The multidrug resistance-associated proteins (MRPs) belong to the ATP-binding cassette superfamily (ABCC family) of transporters that are expressed differentially in the liver, kidney, intestine and blood-brain barrier. There are nine human MRPs that transport a structurally diverse array of endo- and xenobiotics as well as their conjugates. Multidrug resistance-associated protein 1 can be distinguished from MRP2 and MRP3 by its higher affinity for leukotriene C₄. Unlike MRP1, MRP2 functions in the extrusion of endogenous organic anions, such as bilirubin glucuronide and certain anticancer agents. In addition to the transport of glutathione and glucuronate conjugates, MRP3 has the additional capability of mediating the transport of monoanionic bile acids. Both MRP4 and MRP5 are able to mediate the transport of cyclic nucleotides and confer resistance to certain antiviral and anticancer nucleotide analogues. Hereditary deficiency of MRP6 results in pseudoxanthoma elasticum. In the body, MRP6 is involved in the transport of glutathione conjugates and the cyclic pentapeptide BQ123. Various MRPs show considerable differences in tissue distribution, substrate specificity and proposed physiological function.
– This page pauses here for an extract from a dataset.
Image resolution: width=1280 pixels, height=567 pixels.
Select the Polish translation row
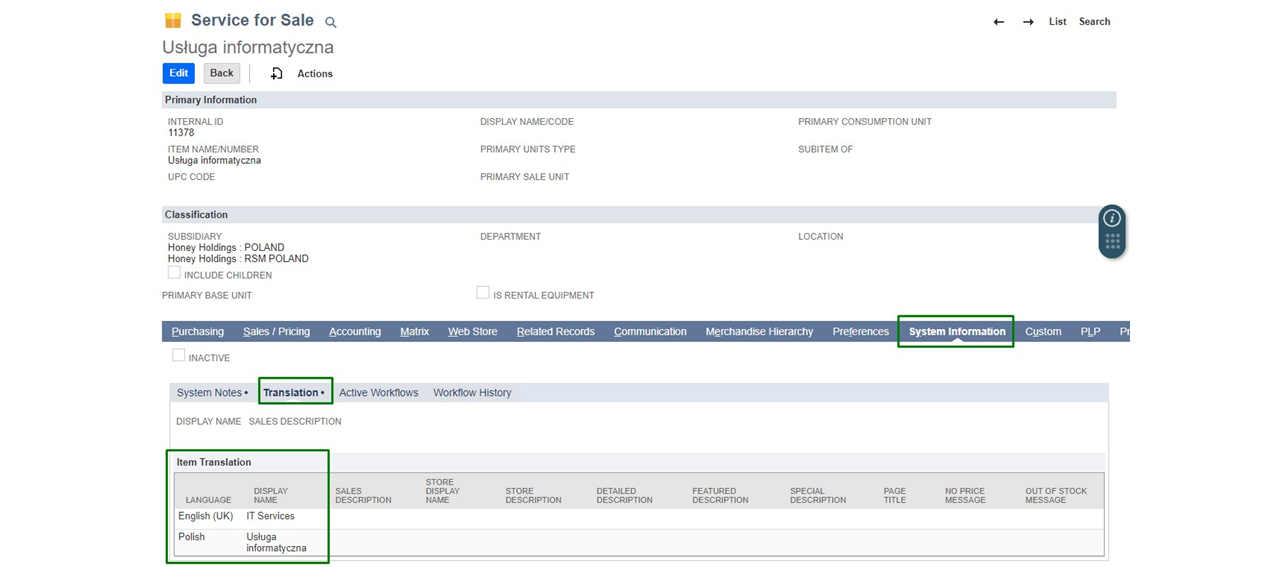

These proteins play a role in drug disposition and excretion and thus are implicated in drug toxicity and drug interactions. Increased efflux of natural product anticancer drugs and other anticancer agents mediated by MRPs from cancer cells is associated with tumour resistance. A better understanding of the function and regulating mechanisms of MRPs could help minimize and avoid drug toxicity and unfavourable drug-drug interactions, as well as help overcome drug resistance.